Trying to the impact of systematic errors:
Studying reward misspecification: do the reward labels have a systematic effect and bias in pushing the model? How much of the model’s behaviour is determined by the data itself vs. the reward model’s misspecification? My current reading of the literature on this is a bit unclear. However, there’s a paper saying: “We present a novel observation about the behaviour of offline reinforcement learning (RL) algorithms: on many benchmark datasets, offline RL can produce well-performing and safe policies even when trained with “wrong” reward labels, such as those that are zero everywhere or are negatives of the true rewards.”
How do we design the training curriculum to significantly bias the model’s pre-training close to the basin of attraction for alignment?
Studying some form of iterative training where we have a synthetically trained model vs a normally trained model and then measure things like model drift. For example, is the model more likely to drift (in an online setting) in ways we wouldn’t want it to if it is pre-trained on normal text, but the process is more safely guided through synthetic pre-training?
Part of the alignment challenge (for example, the concern of scheming AIs) is that the order in which the model learns things might matter. For example, you’d want the model to internalize a solid world model of human values before it gains the situational awareness required to manipulate its training process (scheme). So, can we design a training curriculum for specific capabilities s.t. the model learns capabilities in an ideal sequence?
Data attribution project ideas
How to make this approach work in tandem with unlearning?
Use data attribution methods to understand how specific data shapes model behaviour and use that information to reconstruct pre-training to shape model behaviour in the way we want. For example, can we side-step the need for unlearning? Can these data attribution methods augment unlearning to work better?

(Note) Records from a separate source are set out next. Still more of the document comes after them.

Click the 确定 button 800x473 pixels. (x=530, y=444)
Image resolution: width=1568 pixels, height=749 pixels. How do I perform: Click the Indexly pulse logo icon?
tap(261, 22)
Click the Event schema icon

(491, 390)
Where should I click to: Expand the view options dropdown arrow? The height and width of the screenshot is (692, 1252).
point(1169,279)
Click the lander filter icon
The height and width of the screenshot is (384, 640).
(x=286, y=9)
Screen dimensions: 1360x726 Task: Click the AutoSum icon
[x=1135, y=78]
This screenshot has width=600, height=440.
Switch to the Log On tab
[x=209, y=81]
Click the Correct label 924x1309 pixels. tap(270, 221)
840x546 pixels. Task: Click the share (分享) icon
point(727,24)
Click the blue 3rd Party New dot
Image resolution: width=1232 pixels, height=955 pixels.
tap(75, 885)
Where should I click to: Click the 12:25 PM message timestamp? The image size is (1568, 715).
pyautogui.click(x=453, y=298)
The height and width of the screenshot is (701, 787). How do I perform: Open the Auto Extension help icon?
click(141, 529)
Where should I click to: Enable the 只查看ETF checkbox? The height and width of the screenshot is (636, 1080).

As Roger said in his comment, we can try to manage the dataset to prevent WMB-dangerous capabilities and things like self-replication. It’s quite possible that unlearning will not be enough.
Another project would be to fine-tune on a dataset with and without the dangerous capabilities we don’t want and use that as a benchmark for unlearning methods (and how easy it is to fine-tune the capability back into the model).
Including other methods beyond data attribution (e.g. SAEs) to measure model evolution through training.
Is it possible to better understand and predict emergence via data attribution?
Studying model generalization via data attribution (doing similar things to the influence functions paper, but through time). Though the most interesting behaviour may only come at scales I wouldn’t have the compute for.
Would there be value in using an early checkpoint in training and then training on the synthetic data from that point forward? At which point in training does this make sense to do?